Is this sort of idiocy contagious? It's just that I'll be visiting the USA in a few months and had planned to fly in to Houston. Should I plan a different route to avoid Texas and preserve my sanity?
If Texas goes off the deep end, perhaps the focus needs to shift to the textbook publishers. Sure, they want to publish and sell books to Texas schools, but the rest of us don't have to buy them. If that is made clear to the publishers, perhaps they'll at least preserve a line of textbooks suitable for the rest of the nation. Maybe they'll end up with a standard edition and a Texas edition. Too bad for Texas kids, but better than letting Texas drag the rest down.
If automakers can have "California models" then publishers should be able to print "Texas editions." Just dust off some of the ones they printed back in the 1920s and away they go.
Or not. The 1920s editions might be a bit radical for Texas. It might be safer to use something from before 1859.
Not to defend Texas, for it is as indefensible* as the generalizations that call it indefensible on the basis of a loud, bigoted, anti-science minority, but it is a big state, and there are a lot of people who are profoundly invested in science, accuracy, and empirically-based education. And so on. Check out the developing demographics of the state, if you want to reset some of your received ideas. Maybe even visit (most reasonable people find Austin congenial, but that's an easy one). If you want to play point at the stupid kid, and laugh, go ahead ... but it does make you look a bit superficial. Now, go back to your talk about the benighted masses....
*What state, ultimately, is a shining example of Reason, seamless, monolithic, and unblemished?
I feel sorry for the kids.
As far as I know (and I am no expert), textbook publishers tend to make 2 versions of texts, a "Texas" version and a "California" version, as these are the two largest buyers of books - they get to choose what the rest of the country more-or-less sees. Luckily California has a better track record than TX.
You're correct that Greg chose a particularly bad example here. From what my Turkish friends tell me, Turkish civil society leans Islamic, but since the time of Kemal Atatürk the military has always been and continues to be secular. The civil authorities understand that the military will not tolerate religious rule, and so are constrained in terms of how far they can push Sharia law and other aspects of Islam.

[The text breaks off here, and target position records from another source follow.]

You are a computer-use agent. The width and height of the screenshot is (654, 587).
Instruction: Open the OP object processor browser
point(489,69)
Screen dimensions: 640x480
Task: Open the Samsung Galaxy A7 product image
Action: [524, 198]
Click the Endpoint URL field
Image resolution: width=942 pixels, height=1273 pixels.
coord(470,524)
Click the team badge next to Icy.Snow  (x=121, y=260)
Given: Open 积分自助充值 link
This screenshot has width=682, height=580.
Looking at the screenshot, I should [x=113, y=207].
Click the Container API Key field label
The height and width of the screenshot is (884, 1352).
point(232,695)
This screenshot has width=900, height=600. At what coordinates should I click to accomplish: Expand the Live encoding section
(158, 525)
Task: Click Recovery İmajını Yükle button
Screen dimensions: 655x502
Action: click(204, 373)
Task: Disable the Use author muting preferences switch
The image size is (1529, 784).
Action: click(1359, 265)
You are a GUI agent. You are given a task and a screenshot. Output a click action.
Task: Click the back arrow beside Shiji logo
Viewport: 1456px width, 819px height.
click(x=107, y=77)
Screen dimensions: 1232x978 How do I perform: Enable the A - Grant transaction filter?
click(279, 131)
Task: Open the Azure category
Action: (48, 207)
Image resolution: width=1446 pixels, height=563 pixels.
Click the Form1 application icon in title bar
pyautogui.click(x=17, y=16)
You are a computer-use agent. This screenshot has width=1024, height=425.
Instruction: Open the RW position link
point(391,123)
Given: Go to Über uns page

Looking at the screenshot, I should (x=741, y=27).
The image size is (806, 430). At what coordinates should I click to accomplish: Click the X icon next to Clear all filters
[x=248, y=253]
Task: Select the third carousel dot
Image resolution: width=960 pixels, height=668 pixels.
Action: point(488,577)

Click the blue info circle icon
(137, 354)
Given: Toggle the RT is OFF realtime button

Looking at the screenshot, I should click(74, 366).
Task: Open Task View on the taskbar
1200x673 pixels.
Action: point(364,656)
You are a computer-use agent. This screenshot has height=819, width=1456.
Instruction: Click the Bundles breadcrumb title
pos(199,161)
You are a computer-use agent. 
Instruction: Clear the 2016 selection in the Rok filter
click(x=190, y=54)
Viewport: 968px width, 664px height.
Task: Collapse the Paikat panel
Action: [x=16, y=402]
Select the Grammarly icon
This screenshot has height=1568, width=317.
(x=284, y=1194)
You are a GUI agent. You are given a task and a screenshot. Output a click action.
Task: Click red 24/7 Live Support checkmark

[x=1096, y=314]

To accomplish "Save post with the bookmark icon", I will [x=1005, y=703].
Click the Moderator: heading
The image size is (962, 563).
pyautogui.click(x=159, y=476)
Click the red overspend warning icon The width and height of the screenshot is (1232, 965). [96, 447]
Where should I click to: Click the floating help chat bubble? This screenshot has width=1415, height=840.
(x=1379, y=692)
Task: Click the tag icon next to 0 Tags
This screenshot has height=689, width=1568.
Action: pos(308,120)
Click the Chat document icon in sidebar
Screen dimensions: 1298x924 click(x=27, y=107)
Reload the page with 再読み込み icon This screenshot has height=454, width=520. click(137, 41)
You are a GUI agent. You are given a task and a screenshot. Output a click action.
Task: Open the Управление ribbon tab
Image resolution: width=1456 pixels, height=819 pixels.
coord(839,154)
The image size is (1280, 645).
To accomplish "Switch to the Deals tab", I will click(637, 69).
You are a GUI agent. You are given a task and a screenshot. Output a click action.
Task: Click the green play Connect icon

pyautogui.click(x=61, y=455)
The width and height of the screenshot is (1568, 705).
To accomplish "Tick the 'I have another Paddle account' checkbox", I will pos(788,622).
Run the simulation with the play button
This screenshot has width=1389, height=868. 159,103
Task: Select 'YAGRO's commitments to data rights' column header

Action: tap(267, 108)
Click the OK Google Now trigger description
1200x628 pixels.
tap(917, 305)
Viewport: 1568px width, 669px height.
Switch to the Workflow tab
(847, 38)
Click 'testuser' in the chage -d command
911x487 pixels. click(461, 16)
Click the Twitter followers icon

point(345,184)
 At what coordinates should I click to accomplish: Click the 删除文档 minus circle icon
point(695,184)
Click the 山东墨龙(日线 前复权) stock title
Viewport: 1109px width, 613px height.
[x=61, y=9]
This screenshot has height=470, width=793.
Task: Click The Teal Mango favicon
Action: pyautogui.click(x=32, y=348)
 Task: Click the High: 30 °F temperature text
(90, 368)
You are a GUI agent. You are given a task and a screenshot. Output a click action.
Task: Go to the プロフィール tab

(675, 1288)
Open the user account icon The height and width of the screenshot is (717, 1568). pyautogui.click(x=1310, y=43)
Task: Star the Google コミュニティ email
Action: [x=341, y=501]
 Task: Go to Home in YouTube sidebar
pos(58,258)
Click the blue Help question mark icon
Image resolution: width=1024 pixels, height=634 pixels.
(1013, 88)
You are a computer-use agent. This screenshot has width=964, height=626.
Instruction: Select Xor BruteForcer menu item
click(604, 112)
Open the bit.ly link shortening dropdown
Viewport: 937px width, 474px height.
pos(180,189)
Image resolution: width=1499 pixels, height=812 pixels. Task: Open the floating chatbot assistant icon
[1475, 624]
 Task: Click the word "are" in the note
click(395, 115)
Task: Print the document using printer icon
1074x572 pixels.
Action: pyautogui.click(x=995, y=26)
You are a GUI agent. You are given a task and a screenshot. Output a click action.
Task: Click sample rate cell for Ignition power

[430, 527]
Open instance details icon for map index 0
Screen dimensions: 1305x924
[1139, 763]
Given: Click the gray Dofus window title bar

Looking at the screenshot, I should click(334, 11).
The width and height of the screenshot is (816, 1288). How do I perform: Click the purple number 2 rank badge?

Many more than two, actually. There are at least a couple of dozen states that have their own editions of some or all textbooks. But you're correct that California and Texas are the two biggies. California, because it's the largest buyer of school textbooks overall. But Texas is even more important to publishers because, unlike California, Texas buys the same textbooks for every school in the state. Basically, one textbook publisher is selected for (for example) high school chemistry, and then every school system in Texas buys that one book. The approved list is updated, IIRC, every three years, so a publisher that's shut out in Texas on this go-round isn't going to sell any textbooks in Texas for three years. So publishers are even more careful to meet Texas standards than they are to meet California standards.
Other states (such as North Carolina, where I live) have their own standards, which textbook publishers must meet if they expect to sell any books to public schools in that state. But those standards typically require only minor tweaking to meet, so the North Carolina or Ohio or Arizona edition isn't likely to differ much from the Califoria edition. And, of course, different school systems within the state can choose books from different publishers, so a publisher that's shut out by one school system can still sell to many others within the state.